Culinary Workers Union Local 226 and Bartenders Union Local 165, Nevada affiliates of UNITE HERE, represent 60,000 workers in Las Vegas and Reno, including at most of the casino resorts on the Las Vegas Strip and in Downtown Las Vegas. UNITE HERE represents 300,000 workers in gaming, hotel, and food service industries in North America. 

The Culinary Union, through the Culinary Health Fund, is one of the largest healthcare consumers in the state. The Culinary Health Fund is sponsored by the Culinary Union and Las Vegas-area employers. It provides health insurance coverage for over 145,000 Nevadans, the Culinary Union’s members, and their dependents.  

The Culinary Union is Nevada’s largest Latinx/Black/AAPI/immigrant organization with members who come from 178 countries and speak over 40 different languages. We are proud to have helped over 18,000 immigrants become American citizens and new voters since 2001 through our affiliate, The Citizenship Project.  

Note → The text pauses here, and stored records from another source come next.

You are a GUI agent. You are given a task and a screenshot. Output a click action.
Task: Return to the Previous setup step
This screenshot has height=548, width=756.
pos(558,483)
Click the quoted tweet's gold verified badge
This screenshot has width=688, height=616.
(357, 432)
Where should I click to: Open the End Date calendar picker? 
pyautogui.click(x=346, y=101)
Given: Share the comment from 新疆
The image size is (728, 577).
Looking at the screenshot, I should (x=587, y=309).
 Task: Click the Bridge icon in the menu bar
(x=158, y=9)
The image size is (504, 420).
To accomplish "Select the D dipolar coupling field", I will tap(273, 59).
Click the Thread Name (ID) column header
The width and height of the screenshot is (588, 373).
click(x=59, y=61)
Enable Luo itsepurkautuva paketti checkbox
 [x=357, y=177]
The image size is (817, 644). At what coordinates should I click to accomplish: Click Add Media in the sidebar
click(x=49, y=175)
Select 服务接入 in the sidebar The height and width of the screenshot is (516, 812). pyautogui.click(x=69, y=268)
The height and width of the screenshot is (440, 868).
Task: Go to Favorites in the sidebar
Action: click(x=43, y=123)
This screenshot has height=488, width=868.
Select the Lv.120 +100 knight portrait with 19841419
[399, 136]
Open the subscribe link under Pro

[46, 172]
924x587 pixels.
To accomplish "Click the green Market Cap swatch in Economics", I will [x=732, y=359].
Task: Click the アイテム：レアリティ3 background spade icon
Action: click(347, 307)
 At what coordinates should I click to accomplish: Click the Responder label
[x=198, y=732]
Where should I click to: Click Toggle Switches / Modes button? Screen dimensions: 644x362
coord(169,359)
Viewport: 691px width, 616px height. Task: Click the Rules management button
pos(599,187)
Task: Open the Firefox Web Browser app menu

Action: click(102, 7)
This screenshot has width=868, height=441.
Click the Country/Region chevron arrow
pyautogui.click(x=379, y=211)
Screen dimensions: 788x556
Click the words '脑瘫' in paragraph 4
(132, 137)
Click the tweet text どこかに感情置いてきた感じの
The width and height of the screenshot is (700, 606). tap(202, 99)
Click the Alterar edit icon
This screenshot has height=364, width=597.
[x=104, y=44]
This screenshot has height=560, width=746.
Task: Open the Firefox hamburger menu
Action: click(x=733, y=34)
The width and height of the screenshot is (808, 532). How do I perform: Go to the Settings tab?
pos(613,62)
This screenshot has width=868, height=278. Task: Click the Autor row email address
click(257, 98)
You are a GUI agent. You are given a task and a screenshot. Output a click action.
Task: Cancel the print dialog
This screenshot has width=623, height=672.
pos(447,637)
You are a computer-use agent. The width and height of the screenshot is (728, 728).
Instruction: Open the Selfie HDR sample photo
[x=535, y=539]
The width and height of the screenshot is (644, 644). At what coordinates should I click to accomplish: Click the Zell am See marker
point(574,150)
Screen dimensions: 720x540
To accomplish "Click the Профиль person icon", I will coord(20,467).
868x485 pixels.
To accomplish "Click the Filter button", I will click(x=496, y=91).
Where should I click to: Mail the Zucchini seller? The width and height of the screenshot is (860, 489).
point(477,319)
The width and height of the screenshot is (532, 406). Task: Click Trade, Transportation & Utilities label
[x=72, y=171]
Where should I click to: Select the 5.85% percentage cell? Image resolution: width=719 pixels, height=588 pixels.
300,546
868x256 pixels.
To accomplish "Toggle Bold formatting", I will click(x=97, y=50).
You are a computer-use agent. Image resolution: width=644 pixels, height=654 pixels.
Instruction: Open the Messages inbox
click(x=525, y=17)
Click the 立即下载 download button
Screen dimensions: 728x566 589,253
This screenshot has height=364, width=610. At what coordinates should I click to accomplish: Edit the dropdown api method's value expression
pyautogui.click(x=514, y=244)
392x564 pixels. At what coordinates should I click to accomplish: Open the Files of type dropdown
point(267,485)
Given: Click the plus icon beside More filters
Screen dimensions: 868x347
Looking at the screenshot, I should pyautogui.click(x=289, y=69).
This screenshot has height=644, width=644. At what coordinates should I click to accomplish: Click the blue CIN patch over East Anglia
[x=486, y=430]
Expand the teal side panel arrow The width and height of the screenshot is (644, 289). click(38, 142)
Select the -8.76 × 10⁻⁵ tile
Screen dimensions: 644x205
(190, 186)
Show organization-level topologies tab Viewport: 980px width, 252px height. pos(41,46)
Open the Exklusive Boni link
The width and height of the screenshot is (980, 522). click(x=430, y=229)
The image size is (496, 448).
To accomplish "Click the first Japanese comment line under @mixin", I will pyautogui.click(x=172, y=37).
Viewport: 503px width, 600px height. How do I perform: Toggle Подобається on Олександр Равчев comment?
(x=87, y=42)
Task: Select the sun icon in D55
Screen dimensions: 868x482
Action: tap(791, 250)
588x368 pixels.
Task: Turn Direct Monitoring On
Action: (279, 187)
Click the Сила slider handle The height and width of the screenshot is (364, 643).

The Culinary Union has a diverse membership which is 55% women and 60% immigrants. The demographics of Culinary Union members are approximately: 54% Latinx, 18% white, 15% Asian, 12% Black, and less than 1% Indigenous Peoples. 

Culinary Union members work as: Guest room attendants, cocktail and food servers, porters, bellmen, cooks, bartenders, laundry, and kitchen workers. The Culinary Union has been fighting and winning for working families in Nevada for 89 years.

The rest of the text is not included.